Aim of the exercise
Copy every line of the material below without changing a single character.

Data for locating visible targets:

-*-*-

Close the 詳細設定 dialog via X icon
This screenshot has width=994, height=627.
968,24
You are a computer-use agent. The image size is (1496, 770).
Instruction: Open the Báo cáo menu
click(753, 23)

-*-*-

Solution to this exercise
Close the 詳細設定 dialog via X icon
This screenshot has width=994, height=627.
968,24
You are a computer-use agent. The image size is (1496, 770).
Instruction: Open the Báo cáo menu
click(753, 23)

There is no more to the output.